# Exercise
From the entries below, output the line with "Satoshi Yagisawa (56, 733)" and each following line up to and including the line with "Customize made to order rings (933, 2047)", exactly as written.

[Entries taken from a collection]

-- -- --

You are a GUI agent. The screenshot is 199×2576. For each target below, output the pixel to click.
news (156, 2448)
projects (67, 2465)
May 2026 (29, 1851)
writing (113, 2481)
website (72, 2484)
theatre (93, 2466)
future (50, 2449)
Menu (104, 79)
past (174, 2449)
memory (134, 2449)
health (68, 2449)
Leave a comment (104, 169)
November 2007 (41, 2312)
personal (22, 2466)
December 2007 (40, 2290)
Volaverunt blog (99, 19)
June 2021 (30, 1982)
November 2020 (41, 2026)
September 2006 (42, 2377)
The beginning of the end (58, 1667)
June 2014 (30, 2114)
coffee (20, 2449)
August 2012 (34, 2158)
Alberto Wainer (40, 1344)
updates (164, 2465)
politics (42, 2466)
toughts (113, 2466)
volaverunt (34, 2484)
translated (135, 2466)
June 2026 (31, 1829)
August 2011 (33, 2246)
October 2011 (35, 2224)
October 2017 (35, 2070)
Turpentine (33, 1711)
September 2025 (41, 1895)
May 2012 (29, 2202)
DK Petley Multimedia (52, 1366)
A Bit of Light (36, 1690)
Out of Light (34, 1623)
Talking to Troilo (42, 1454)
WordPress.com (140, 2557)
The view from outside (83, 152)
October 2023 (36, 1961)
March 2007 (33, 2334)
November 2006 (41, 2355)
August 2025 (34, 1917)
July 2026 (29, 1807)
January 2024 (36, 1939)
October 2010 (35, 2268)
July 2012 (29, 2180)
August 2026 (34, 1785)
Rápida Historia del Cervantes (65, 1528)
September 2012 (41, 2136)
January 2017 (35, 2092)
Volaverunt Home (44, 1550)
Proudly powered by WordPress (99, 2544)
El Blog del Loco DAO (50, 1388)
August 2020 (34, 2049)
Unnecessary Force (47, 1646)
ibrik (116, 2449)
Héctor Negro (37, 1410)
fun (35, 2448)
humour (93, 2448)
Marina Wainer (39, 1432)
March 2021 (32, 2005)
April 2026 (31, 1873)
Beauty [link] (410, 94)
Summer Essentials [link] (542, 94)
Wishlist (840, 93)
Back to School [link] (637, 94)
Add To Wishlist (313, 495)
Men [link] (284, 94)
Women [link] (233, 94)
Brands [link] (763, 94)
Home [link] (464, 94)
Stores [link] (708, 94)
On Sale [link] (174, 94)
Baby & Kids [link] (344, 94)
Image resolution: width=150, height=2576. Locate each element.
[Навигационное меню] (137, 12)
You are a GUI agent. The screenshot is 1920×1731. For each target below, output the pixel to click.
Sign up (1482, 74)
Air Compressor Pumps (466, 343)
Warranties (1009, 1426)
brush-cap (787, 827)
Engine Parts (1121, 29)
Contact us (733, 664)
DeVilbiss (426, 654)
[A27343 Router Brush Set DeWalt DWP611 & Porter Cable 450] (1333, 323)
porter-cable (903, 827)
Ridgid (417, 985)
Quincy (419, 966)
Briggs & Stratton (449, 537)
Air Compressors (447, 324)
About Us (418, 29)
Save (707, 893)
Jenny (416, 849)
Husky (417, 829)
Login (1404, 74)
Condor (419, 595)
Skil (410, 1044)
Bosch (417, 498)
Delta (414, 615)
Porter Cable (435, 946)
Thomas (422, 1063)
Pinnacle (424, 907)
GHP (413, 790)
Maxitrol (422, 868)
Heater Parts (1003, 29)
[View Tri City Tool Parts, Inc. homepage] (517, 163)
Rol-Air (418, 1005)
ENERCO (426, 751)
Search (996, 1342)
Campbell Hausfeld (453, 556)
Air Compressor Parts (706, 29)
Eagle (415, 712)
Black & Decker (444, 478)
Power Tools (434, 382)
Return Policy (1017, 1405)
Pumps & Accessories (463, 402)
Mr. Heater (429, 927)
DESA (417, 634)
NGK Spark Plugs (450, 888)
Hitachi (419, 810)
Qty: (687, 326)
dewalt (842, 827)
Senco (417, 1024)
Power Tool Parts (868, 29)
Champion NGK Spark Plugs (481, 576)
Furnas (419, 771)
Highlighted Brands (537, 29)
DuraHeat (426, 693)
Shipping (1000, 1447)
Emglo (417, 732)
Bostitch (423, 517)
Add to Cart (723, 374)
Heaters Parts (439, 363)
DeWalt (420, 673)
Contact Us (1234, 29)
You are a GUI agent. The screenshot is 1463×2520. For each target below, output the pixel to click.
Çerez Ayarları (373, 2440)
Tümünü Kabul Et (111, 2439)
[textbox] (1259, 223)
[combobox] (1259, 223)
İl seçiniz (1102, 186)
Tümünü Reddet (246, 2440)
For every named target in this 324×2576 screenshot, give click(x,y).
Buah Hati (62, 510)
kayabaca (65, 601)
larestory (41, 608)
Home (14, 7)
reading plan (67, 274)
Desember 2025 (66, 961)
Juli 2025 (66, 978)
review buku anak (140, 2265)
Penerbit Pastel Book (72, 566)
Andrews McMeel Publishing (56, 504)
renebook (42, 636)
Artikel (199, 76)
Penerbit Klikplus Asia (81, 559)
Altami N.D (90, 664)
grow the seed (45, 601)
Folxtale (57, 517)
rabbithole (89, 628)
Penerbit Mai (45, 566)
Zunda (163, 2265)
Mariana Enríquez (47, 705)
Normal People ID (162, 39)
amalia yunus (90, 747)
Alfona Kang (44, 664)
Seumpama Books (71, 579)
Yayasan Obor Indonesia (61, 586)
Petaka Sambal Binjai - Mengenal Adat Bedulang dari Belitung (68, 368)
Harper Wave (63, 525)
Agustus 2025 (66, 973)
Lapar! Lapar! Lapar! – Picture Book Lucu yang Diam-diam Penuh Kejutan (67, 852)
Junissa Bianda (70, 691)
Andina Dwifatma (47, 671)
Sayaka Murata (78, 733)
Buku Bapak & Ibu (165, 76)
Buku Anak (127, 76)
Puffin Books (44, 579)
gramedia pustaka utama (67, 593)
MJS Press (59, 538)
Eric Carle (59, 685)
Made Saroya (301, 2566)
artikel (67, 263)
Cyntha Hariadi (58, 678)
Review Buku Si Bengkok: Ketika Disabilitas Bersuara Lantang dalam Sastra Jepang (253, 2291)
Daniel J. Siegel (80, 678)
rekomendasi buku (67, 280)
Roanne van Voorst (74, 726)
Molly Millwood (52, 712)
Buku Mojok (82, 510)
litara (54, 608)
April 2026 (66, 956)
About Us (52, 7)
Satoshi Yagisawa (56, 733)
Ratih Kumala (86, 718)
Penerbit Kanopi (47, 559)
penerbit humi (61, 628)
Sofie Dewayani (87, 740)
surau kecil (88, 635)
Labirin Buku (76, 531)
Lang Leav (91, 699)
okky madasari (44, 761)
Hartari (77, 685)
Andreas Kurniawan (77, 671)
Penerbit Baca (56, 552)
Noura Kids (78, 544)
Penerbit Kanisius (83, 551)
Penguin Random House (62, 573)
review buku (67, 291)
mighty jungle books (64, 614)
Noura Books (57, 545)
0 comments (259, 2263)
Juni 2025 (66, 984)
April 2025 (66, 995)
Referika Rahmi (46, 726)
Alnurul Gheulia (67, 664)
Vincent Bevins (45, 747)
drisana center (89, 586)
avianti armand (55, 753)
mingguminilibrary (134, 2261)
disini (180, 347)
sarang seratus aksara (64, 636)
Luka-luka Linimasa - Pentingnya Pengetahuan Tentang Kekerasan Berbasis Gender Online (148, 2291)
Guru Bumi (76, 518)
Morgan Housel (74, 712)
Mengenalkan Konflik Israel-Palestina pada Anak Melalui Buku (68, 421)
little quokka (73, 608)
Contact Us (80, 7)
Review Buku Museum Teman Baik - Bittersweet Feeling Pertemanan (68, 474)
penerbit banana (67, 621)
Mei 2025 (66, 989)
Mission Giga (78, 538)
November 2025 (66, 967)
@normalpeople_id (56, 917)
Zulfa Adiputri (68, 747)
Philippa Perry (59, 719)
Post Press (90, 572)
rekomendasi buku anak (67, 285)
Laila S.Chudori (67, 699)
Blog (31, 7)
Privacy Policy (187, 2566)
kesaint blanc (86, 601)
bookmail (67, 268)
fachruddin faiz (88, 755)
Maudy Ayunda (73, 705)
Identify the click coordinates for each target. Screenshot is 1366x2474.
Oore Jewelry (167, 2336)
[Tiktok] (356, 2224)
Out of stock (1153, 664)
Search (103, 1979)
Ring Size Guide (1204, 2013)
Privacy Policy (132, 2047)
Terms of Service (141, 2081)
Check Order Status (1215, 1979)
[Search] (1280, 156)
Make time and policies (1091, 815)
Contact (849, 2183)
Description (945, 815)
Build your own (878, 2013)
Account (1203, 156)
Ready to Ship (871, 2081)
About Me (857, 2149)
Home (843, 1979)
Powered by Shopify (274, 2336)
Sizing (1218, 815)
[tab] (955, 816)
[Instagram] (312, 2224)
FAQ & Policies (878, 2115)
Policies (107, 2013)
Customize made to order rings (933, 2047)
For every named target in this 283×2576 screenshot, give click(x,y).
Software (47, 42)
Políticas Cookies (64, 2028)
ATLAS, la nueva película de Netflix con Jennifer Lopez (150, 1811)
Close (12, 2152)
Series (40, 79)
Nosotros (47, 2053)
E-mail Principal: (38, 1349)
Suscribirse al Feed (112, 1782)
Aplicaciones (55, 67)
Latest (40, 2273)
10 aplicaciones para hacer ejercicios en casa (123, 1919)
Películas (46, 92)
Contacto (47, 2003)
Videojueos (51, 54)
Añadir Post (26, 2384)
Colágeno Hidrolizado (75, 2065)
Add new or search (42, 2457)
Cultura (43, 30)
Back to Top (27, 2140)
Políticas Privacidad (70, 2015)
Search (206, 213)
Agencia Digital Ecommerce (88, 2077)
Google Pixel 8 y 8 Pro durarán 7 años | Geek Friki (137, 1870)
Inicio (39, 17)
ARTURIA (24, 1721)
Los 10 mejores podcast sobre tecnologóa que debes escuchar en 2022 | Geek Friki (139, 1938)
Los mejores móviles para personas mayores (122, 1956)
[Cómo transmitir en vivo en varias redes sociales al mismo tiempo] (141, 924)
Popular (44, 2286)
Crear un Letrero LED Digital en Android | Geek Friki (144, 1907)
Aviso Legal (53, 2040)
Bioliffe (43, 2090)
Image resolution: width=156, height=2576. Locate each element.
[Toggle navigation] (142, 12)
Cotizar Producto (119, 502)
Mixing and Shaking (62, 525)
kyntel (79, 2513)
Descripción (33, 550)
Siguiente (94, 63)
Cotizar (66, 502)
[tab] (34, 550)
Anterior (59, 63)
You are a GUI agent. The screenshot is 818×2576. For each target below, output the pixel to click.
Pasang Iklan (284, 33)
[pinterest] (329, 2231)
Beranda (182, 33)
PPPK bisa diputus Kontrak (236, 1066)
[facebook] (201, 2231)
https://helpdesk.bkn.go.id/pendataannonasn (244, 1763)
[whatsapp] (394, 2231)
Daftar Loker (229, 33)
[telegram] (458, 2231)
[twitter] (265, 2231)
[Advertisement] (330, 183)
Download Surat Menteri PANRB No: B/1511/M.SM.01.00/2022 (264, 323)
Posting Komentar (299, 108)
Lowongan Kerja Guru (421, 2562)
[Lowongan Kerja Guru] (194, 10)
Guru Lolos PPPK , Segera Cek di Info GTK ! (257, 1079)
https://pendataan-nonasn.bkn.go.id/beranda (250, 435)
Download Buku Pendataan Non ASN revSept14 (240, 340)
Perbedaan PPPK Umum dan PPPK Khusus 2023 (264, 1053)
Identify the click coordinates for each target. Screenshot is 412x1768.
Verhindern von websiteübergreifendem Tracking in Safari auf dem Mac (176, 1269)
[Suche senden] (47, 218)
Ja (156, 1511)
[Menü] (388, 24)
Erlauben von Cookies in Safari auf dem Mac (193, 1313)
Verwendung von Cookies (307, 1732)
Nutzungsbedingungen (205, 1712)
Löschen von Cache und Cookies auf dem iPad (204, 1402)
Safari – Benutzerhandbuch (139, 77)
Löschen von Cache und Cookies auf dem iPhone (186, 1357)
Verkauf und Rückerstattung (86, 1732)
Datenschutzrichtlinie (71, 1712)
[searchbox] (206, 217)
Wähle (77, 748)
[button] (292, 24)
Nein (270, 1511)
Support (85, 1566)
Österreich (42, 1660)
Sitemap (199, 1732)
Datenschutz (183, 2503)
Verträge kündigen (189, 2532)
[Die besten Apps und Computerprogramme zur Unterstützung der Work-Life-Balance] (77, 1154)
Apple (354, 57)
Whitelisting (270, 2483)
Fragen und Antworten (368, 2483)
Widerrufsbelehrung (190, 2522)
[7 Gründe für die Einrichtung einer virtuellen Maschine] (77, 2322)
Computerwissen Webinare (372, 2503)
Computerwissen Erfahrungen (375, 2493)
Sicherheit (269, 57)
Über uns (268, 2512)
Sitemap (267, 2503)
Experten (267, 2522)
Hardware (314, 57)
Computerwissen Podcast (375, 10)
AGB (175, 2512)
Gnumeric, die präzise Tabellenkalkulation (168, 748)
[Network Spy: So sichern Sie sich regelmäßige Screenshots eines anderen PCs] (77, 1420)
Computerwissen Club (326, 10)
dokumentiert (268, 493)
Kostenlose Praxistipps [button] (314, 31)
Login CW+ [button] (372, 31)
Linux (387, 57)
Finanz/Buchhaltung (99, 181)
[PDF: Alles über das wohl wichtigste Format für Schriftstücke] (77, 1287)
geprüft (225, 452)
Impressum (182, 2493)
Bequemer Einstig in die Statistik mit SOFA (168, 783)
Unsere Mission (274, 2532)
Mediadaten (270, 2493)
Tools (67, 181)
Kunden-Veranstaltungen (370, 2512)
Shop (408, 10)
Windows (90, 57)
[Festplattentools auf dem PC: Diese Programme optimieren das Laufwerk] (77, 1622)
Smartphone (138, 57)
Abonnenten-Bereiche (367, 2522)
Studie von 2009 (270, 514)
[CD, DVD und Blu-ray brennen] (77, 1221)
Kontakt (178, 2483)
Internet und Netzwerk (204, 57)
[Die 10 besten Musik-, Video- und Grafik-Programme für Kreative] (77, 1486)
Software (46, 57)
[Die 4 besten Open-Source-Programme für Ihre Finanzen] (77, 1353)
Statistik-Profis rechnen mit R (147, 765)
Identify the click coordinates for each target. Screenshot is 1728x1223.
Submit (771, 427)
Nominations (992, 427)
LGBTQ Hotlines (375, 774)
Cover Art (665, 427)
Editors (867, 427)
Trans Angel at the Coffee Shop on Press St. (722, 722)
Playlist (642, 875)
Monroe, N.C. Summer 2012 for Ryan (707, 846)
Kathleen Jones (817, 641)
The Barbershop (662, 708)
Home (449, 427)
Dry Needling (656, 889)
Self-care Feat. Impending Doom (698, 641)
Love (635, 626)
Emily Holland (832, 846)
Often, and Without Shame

-- -- --

# Reply
Satoshi Yagisawa (56, 733)
Ratih Kumala (86, 718)
Penerbit Kanopi (47, 559)
penerbit humi (61, 628)
Sofie Dewayani (87, 740)
surau kecil (88, 635)
Labirin Buku (76, 531)
Lang Leav (91, 699)
okky madasari (44, 761)
Hartari (77, 685)
Andreas Kurniawan (77, 671)
Penerbit Baca (56, 552)
Noura Kids (78, 544)
Penerbit Kanisius (83, 551)
Penguin Random House (62, 573)
review buku (67, 291)
mighty jungle books (64, 614)
Noura Books (57, 545)
0 comments (259, 2263)
Juni 2025 (66, 984)
April 2025 (66, 995)
Referika Rahmi (46, 726)
Alnurul Gheulia (67, 664)
Vincent Bevins (45, 747)
drisana center (89, 586)
avianti armand (55, 753)
mingguminilibrary (134, 2261)
disini (180, 347)
sarang seratus aksara (64, 636)
Luka-luka Linimasa - Pentingnya Pengetahuan Tentang Kekerasan Berbasis Gender Online (148, 2291)
Guru Bumi (76, 518)
Morgan Housel (74, 712)
Mengenalkan Konflik Israel-Palestina pada Anak Melalui Buku (68, 421)
little quokka (73, 608)
Contact Us (80, 7)
Review Buku Museum Teman Baik - Bittersweet Feeling Pertemanan (68, 474)
penerbit banana (67, 621)
Mei 2025 (66, 989)
Mission Giga (78, 538)
November 2025 (66, 967)
@normalpeople_id (56, 917)
Zulfa Adiputri (68, 747)
Philippa Perry (59, 719)
Post Press (90, 572)
rekomendasi buku anak (67, 285)
Laila S.Chudori (67, 699)
Blog (31, 7)
Privacy Policy (187, 2566)
kesaint blanc (86, 601)
bookmail (67, 268)
fachruddin faiz (88, 755)
Maudy Ayunda (73, 705)
Identify the click coordinates for each target. Screenshot is 1366x2474.
Oore Jewelry (167, 2336)
[Tiktok] (356, 2224)
Out of stock (1153, 664)
Search (103, 1979)
Ring Size Guide (1204, 2013)
Privacy Policy (132, 2047)
Terms of Service (141, 2081)
Check Order Status (1215, 1979)
[Search] (1280, 156)
Make time and policies (1091, 815)
Contact (849, 2183)
Description (945, 815)
Build your own (878, 2013)
Account (1203, 156)
Ready to Ship (871, 2081)
About Me (857, 2149)
Home (843, 1979)
Powered by Shopify (274, 2336)
Sizing (1218, 815)
[tab] (955, 816)
[Instagram] (312, 2224)
FAQ & Policies (878, 2115)
Policies (107, 2013)
Customize made to order rings (933, 2047)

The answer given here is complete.